⟨
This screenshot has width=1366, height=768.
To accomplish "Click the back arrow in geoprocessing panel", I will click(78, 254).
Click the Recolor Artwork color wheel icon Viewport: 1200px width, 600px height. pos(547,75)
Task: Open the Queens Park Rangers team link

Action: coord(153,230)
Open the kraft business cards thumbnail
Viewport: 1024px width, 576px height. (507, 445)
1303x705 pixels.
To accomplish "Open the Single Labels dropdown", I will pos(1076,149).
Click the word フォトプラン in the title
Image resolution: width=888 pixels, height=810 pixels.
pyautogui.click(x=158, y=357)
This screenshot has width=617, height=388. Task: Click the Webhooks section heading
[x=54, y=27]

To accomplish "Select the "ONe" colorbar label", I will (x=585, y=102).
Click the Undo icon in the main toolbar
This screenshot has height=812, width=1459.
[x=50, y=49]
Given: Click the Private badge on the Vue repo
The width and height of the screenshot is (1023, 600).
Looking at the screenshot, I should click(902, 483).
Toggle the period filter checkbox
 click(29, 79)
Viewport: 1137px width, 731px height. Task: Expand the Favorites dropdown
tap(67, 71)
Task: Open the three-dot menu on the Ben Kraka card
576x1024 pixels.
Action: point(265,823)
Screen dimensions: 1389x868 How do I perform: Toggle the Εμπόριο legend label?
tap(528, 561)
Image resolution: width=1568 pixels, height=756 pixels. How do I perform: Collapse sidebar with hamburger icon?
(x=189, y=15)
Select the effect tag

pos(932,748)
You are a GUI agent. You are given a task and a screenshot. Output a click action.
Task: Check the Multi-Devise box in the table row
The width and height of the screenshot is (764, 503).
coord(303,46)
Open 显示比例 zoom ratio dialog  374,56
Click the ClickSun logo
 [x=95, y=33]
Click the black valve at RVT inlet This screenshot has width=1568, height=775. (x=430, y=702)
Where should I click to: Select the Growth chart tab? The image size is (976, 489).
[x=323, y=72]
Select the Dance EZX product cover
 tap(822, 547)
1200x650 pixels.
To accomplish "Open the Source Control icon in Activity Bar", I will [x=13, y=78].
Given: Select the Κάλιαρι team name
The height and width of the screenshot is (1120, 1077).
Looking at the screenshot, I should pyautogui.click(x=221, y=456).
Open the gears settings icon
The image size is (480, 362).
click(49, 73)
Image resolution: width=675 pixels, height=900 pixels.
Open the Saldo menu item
⟩
HOW TO COMPLETE THIS TASK: Give back exactly the lines from the one containing "Screen dimensions: 1389x868" to the end of the material, both ends included.

FINISHED EXERCISE:
Screen dimensions: 1389x868 How do I perform: Toggle the Εμπόριο legend label?
tap(528, 561)
Image resolution: width=1568 pixels, height=756 pixels. How do I perform: Collapse sidebar with hamburger icon?
(x=189, y=15)
Select the effect tag

pos(932,748)
You are a GUI agent. You are given a task and a screenshot. Output a click action.
Task: Check the Multi-Devise box in the table row
The width and height of the screenshot is (764, 503).
coord(303,46)
Open 显示比例 zoom ratio dialog  374,56
Click the ClickSun logo
 [x=95, y=33]
Click the black valve at RVT inlet This screenshot has width=1568, height=775. (x=430, y=702)
Where should I click to: Select the Growth chart tab? The image size is (976, 489).
[x=323, y=72]
Select the Dance EZX product cover
 tap(822, 547)
1200x650 pixels.
To accomplish "Open the Source Control icon in Activity Bar", I will [x=13, y=78].
Given: Select the Κάλιαρι team name
The height and width of the screenshot is (1120, 1077).
Looking at the screenshot, I should pyautogui.click(x=221, y=456).
Open the gears settings icon
The image size is (480, 362).
click(49, 73)
Image resolution: width=675 pixels, height=900 pixels.
Open the Saldo menu item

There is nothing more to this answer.